-------- DATA FOR THE TASK --------

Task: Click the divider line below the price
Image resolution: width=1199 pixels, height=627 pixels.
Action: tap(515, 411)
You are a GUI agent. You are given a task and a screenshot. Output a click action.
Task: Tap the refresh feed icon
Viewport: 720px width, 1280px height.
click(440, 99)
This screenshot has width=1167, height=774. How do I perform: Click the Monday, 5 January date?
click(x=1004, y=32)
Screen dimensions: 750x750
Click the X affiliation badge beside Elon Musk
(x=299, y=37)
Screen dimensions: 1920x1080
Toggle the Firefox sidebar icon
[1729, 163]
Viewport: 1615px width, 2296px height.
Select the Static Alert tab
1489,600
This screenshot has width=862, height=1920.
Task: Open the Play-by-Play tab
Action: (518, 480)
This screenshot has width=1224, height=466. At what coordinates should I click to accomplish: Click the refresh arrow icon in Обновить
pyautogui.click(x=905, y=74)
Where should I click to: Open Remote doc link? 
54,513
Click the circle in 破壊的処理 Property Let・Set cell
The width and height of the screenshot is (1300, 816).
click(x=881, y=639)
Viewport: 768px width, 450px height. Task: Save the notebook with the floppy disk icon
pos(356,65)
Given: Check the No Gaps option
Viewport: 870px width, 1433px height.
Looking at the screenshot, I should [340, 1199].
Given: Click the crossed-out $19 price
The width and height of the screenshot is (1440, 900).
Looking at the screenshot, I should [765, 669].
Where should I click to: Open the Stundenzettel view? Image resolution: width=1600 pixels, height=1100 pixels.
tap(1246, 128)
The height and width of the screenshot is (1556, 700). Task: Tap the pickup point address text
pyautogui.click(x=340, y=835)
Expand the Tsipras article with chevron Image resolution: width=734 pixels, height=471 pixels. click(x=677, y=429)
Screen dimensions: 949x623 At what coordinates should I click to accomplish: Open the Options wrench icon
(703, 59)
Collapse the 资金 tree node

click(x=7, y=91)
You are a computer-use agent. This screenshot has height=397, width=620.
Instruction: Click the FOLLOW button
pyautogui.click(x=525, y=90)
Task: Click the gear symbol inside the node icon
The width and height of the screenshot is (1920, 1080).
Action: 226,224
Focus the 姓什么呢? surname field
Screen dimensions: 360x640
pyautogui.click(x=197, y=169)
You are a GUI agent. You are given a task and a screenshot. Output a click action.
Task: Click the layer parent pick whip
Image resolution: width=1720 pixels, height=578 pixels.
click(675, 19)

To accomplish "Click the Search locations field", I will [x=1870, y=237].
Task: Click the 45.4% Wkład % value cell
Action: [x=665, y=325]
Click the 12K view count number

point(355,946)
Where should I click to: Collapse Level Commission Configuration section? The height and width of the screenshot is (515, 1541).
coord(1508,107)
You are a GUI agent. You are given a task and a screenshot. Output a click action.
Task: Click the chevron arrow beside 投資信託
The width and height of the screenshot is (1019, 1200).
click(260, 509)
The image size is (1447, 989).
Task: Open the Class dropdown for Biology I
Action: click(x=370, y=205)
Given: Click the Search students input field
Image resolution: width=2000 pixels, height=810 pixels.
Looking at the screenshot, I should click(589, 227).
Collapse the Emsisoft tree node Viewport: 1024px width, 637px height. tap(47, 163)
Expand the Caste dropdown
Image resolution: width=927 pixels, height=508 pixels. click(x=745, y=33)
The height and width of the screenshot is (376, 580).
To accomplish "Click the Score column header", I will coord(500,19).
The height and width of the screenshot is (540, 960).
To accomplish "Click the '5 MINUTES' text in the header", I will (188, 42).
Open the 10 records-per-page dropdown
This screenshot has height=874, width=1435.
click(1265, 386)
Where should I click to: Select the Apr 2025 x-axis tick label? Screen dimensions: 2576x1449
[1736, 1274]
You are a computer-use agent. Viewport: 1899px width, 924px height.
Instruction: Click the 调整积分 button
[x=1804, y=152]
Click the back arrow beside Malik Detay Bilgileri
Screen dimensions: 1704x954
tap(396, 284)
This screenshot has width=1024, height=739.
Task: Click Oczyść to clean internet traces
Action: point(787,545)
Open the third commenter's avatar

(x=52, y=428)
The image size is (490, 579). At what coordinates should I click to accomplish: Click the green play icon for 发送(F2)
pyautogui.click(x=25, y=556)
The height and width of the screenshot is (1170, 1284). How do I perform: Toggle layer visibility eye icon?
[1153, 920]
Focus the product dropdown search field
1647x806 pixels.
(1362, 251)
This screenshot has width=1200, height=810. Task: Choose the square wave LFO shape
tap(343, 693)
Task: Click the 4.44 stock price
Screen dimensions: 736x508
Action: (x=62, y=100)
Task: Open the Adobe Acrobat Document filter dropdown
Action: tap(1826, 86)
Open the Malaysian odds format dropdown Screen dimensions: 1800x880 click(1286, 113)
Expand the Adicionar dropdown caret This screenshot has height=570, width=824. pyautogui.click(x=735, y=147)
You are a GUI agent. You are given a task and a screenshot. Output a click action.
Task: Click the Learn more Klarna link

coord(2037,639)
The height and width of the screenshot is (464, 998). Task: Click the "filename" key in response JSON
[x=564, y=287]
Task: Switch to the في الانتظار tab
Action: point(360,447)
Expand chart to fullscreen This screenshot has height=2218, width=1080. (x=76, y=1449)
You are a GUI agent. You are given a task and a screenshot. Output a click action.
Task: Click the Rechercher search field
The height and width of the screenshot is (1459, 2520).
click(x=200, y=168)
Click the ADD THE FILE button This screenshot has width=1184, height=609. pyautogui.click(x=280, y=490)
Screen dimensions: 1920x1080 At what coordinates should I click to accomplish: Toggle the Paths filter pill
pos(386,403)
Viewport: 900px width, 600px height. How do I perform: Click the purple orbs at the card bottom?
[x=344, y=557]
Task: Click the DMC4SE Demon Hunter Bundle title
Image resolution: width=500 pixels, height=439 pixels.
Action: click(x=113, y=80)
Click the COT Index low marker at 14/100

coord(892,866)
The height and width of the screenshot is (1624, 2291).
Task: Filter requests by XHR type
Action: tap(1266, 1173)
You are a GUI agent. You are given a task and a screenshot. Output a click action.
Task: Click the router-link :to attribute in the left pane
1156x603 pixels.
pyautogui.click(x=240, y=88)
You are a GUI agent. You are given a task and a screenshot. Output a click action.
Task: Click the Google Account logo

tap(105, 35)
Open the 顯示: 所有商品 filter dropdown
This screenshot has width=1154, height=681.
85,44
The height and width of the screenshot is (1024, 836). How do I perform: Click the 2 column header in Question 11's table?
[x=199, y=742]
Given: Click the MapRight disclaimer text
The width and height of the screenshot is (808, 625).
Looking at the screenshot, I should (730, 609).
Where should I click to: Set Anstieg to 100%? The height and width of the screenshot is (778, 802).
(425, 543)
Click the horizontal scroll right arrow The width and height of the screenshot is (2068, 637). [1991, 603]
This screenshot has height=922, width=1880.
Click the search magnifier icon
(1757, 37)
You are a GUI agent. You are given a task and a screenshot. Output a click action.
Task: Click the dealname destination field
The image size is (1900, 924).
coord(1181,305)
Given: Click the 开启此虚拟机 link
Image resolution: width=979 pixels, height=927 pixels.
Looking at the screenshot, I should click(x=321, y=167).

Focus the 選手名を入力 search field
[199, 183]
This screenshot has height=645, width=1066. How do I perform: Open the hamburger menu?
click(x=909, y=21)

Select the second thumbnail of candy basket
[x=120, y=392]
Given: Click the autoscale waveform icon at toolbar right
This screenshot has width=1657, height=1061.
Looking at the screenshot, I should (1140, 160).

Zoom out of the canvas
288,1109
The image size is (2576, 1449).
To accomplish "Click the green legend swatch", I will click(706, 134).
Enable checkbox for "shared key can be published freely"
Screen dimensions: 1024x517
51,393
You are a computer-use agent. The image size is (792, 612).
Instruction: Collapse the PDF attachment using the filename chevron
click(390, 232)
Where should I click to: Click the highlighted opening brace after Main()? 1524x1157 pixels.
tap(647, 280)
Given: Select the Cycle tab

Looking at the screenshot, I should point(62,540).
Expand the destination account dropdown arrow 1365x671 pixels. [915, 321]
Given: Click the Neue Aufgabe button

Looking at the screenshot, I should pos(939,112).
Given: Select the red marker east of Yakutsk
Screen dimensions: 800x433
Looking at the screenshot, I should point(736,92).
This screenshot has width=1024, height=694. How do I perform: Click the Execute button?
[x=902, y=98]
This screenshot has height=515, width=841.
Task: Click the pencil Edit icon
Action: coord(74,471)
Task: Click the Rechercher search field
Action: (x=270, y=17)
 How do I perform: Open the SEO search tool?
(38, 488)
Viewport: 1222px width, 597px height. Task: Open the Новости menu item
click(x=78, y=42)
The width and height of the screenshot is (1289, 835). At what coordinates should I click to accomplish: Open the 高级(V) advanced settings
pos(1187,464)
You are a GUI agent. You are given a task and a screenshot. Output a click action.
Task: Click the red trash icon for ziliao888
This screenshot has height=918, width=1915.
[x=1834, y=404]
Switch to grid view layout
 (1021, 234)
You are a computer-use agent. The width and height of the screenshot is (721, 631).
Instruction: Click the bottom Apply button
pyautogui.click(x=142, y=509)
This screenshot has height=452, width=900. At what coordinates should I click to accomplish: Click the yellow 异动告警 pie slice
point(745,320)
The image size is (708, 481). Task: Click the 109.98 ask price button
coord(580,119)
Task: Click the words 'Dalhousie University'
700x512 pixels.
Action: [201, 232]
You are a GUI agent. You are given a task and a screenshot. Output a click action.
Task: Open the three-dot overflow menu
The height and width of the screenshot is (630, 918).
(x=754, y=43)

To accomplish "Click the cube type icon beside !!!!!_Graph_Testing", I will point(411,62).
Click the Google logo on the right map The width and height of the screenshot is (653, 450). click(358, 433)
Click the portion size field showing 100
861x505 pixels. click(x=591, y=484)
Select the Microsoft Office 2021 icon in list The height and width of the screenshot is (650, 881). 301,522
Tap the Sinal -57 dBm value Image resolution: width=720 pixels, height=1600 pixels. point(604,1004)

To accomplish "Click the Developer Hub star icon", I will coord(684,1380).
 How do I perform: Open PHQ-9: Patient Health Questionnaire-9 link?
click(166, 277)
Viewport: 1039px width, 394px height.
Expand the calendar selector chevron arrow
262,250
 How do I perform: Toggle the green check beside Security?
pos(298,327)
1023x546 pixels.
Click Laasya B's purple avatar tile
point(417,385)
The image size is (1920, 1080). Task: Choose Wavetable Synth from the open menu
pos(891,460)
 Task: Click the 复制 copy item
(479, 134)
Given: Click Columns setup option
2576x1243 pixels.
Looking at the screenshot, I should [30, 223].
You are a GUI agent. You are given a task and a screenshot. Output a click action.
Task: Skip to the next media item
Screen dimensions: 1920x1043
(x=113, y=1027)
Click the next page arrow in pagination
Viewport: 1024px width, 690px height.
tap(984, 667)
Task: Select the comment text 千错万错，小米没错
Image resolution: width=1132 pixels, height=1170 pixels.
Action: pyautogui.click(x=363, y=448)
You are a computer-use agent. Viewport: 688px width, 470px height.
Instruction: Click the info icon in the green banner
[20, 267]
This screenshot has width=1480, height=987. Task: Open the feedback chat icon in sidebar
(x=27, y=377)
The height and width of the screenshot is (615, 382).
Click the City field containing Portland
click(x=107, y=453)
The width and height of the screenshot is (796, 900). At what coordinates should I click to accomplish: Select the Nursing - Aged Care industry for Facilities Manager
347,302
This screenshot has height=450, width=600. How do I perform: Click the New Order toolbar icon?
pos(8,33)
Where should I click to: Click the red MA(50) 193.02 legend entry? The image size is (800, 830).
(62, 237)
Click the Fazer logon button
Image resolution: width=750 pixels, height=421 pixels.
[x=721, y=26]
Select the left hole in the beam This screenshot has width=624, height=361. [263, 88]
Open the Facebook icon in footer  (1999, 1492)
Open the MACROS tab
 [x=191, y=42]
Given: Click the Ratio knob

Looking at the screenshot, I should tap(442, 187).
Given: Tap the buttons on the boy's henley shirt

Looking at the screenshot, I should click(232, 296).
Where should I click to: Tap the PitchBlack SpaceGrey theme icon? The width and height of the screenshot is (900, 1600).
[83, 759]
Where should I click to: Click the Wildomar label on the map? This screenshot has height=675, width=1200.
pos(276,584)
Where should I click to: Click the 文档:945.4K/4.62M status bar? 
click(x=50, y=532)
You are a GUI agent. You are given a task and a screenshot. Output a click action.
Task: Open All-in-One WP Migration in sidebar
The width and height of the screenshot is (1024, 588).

--------

--- WHAT TO WORK ON ---
Starting at the beginning of the records and stopping after the line that contains "click(440, 99)", rewrite those lines with "refresh feed icon" changed to "reload feed button" and nothing else altered.

--- RESULT ---
Task: Click the divider line below the price
Image resolution: width=1199 pixels, height=627 pixels.
Action: tap(515, 411)
You are a GUI agent. You are given a task and a screenshot. Output a click action.
Task: Tap the reload feed button
Viewport: 720px width, 1280px height.
click(440, 99)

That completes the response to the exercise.